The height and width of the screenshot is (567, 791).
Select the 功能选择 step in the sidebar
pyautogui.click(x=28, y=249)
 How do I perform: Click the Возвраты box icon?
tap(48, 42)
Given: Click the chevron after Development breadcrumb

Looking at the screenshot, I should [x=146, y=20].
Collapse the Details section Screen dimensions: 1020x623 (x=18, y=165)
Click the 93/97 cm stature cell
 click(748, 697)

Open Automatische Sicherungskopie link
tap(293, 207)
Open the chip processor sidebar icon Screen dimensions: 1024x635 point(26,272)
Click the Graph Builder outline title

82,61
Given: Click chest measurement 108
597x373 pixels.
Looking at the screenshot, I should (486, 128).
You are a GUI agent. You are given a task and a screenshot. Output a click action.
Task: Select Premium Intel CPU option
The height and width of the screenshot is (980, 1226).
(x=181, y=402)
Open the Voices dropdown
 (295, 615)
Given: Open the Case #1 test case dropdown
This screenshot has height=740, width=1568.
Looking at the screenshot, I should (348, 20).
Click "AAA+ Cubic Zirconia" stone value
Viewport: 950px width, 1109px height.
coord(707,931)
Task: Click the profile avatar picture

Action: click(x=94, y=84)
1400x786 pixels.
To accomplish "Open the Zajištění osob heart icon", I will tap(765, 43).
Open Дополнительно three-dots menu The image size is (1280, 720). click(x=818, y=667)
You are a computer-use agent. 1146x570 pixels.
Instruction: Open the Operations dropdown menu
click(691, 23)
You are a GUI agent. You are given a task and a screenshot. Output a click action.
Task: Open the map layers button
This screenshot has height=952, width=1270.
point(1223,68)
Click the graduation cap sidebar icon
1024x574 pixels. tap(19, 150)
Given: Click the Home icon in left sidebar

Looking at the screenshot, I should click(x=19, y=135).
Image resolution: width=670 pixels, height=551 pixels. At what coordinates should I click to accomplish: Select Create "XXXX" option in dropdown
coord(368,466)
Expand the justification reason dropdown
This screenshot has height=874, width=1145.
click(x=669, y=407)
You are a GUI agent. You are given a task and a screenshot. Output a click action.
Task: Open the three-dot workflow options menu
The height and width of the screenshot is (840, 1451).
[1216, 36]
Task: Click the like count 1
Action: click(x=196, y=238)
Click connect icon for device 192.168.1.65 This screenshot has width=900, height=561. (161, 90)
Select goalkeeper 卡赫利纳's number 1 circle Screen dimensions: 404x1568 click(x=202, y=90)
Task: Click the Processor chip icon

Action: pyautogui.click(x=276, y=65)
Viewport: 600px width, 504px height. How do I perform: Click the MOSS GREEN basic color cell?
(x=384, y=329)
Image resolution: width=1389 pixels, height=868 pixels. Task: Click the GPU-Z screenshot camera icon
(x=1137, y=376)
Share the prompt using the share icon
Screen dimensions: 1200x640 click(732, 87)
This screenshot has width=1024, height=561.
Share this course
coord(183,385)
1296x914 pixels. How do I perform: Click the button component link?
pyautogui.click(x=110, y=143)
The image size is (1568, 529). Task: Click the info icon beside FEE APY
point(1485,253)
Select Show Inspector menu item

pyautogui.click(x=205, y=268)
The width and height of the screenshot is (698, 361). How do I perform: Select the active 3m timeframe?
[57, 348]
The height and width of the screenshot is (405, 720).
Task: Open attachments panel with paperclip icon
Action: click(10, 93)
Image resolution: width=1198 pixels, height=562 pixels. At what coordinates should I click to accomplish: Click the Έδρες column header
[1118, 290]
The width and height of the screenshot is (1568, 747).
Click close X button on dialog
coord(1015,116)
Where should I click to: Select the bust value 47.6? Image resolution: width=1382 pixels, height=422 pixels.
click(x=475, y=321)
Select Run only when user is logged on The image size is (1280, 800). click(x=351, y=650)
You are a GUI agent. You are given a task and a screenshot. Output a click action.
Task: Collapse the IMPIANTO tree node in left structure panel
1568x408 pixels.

### [WHAT TO WORK ON]
State how many lines in the data include the string "Collapse". Nothing else belongs in the reply.

### [RESPONSE FOR THIS EXERCISE]
2